Machine learning has been used to characterize the heavy elements that the first stars in the universe passed on to their immediate successors after they exploded in supernovae. This cosmic inheritance of elements was studied by researchers affiliated with the Kavli Institute for the Physics and Mathematics of the Universe in Tokyo, who have found evidence that most of the first generation of stars in the universe existed in systems of two or more stars.
The first generation of stars in the universe formed from material provided directly from the Big Bang – which was almost exclusively hydrogen and helium. Believed to be massive and short-lived, these stars created heavier elements (called “metals” by astronomers) when the stars exploded as supernovae. This material then formed the building blocks of the second generation of much longer-lived stars – some of which survive to this day in the Milky Way. While these stars contain more heavier elements than the first generation, they are still described as “extremely metal poor”.
Previous computer simulations have suggested that many first-generation stars existed in groups of two or more, but until now there has been no observational evidence of this multiplicity. Now, the Kavli team has used a machine learning system to analyse the metal content of about 460 second-generation stars that were observed by the Prime Focus Spectrograph on Japan’s Subaru Telescope in Hawaii. These spectral data contain information about the elemental makeup of the stars and the supernovae that provided the material for their formation.
Simulated supernovae
The data were analysed using a machine learning algorithm that was created by Tilman Hartwig of the University of Tokyo. Machine learning is a type of artificial intelligence (AI) and the system was trained using thousands of simulations of first-generation supernovae over a wide range of stellar masses and explosive energies. These simulations used a nucleosynthesis model to predict the elemental production of each type of supernovae. The algorithm was then able to determine whether a second-generation star was created with the output of one supernova or of several supernovae.

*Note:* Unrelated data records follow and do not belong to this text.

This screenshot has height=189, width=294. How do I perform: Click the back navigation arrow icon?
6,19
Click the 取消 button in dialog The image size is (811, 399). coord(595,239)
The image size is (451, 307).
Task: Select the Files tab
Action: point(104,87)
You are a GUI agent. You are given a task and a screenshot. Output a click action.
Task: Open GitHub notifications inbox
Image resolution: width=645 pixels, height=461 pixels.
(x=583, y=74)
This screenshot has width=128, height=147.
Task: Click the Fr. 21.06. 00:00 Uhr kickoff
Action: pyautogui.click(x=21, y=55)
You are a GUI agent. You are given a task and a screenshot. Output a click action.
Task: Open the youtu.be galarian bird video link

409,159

“We found that the majority (68%) of second-generation stars were enriched by multiple supernovae from the first stars, by analysing the chemical compositions of the observed second-generation stars,” explains team member Chiaki Kobayashi of the Centre for Astrophysics Research at the UK’s University of Hertfordshire. “Our findings mean that at the beginning of the universe, the first stars formed in a multiple star system or in a cluster of stars, which was indicated in theoretical simulations, but has never been confirmed with observations before.”

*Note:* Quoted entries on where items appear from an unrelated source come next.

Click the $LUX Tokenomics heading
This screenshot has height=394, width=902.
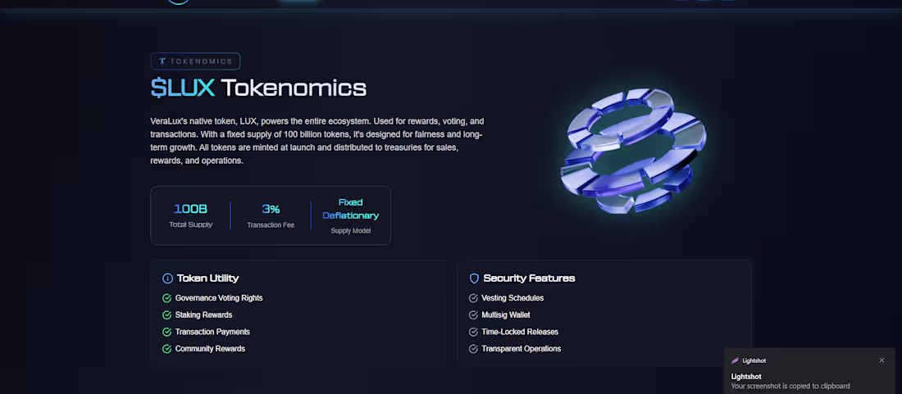(x=258, y=88)
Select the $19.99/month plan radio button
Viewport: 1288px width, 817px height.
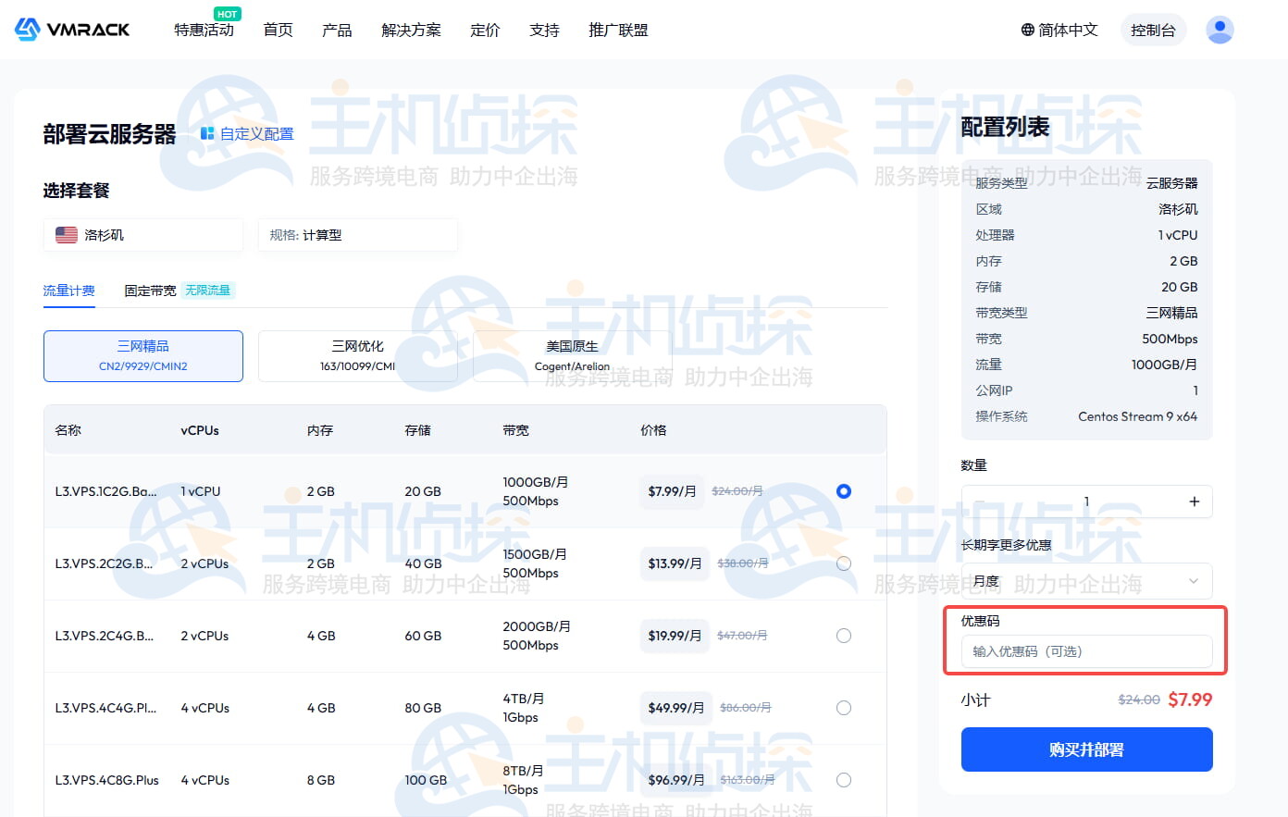click(x=843, y=636)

“Light elements such as carbon and nitrogen can be produced in low-mass stars like the Sun, but the majority of elements such as oxygen and iron are produced by supernovae. The latest research also suggests that the heaviest elements such as gold and uranium are also produced by supernovae,” she explains. “These elements are distributed from star-forming regions to interstellar medium by supernova explosions. This process can trigger or can suppress the formation of the next generation of stars, and therefore supernovae are important for the entire history of galaxies.”
Stellar birth and death
Miho Ishigaki, who is also at the University of Tokyo adds that the conventional approach to interpreting the elemental abundances in star is to fit the data to a model that describes the output of a single star that has undergone a supernova. This assumes that only one supernova is responsible for producing the metals in a given extremely metal-poor star.
“If more complex situations, such as the multiple supernovae enrich the next generation of stars, it is not possible to constrain the models with confidence given limited data,” she says, which is why the team turned to machine learning. “The machine learning approach is an efficient way of interpreting those data taking into account complex theoretical models. Such an AI-based approach will be more important in the next decade when more data from upcoming astronomical surveys become available,” she explains.

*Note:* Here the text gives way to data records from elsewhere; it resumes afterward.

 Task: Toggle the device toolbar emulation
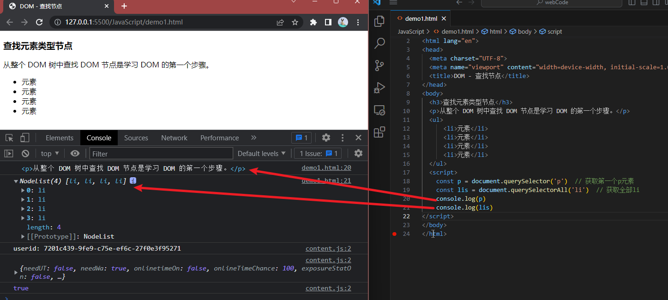[x=24, y=138]
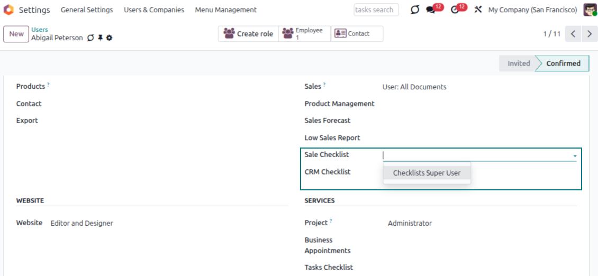The height and width of the screenshot is (276, 598).
Task: Open the General Settings menu
Action: click(x=87, y=10)
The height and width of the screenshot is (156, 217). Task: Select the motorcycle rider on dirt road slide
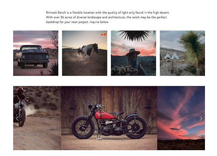tap(37, 118)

Kobayashi adds, “I can now imagine lots of bright stars forming together, which can speed up galaxy formation and chemical enrichment of the universe. This idea is consistent with what we are seeing with the latest results from James Webb Space Telescope.”
Kobayashi says that the team will next investigate is how many supernovae on average enriched the second generation of stars, a study that will require more accurate observational data.
This video with Helsinki-based company Bluefors was filmed at the 2023 March Meeting of the American Physical Society in Las Vegas. It features the firm’s vice president and general manager Sauli Sinisalo along with director of services Sami Nyman. Together, they outline how Bluefors’ ultra-low temperature cryogen-free dilution refrigerators support quantum research and development.
Sinisalo and Nyman also explain how Bluefors’ new Total System Care allows the company to service, maintain and analyse the performance of their systems to make sure they keep running smoothly. The new Bluefors Lab service, meanwhile, can be used to test quantum hardware, software or other applications – providing companies in the early phases of R&D access to a millikelvin measurement system.
The LIGO-India detector will be an identical copy of the two Advanced LIGO (a-LIGO) observatories located in the US at Hanford, Washington, and Livingston, Louisiana, which each consist of an L-shaped interferometer with 4 km-long arms. In 2015 researchers working at the two detectors announced the first direct detection of gravitational waves.
As well as providing the interferometer’s hardware and design data, Caltech and MIT will help to install the new facility. India, meanwhile, will build the vacuum system and other infrastructure to house and operate the interferometer. IUCAA will lead in gravitational-wave science and data computation, while RRCAT will assemble the laser and mirror, and the IPR will install the high-vacuum system.
Having first recieved “in-principle” approval from the Indian government in 2016, India has already started some pre-construction work, including designing the LIGO-India buildings, laying roads to the site and fabricating and testing vacuum chambers. Once operational, the observatory will work with the existing network of gravitational-wave detectors – the two aLIGO detectors in the US, Virgo detector in Italy, and the KAGRA detector in Japan – to allow gravitational-wave sources to be better pinpointed and monitored.
The project will be a great source of learning and excitement for future generations of young physicists in India
Qudsia Gani
“Until know, we have had a limited view of the universe,” says Caltech physicist Rana Adhikari, who helps lead the development of LIGO India. “With LIGO-India, we have three immediate upgrades to the world’s gravitational capabilities: finding signals in parts of the sky that LIGO is blind to, being able to point astronomers to the precise location of these explosions, and, perhaps most importantly, being able to measure both polarizations of gravitational waves.”
‘Exciting’ opportunities
Tarun Souradeep, director of Raman Research Institute, Bangalore who is a former spokesman of LIGO-India, says that the project will bring together researchers in fundamental and applied sciences and high-end technology, from national research laboratories, universities and industry.
Early-career physicists in India are also excited that LIGO-India is finally moving ahead. “LIGO-India offers cutting-edge research opportunities to young researchers in laser physics, optics and computing, besides general physics,” says Qudsia Gani, from the Government College for Women in Srinagar. “LIGO-India provides an opportunity to the Indian researchers who would otherwise have needed to go elsewhere to pursue research in such fields.”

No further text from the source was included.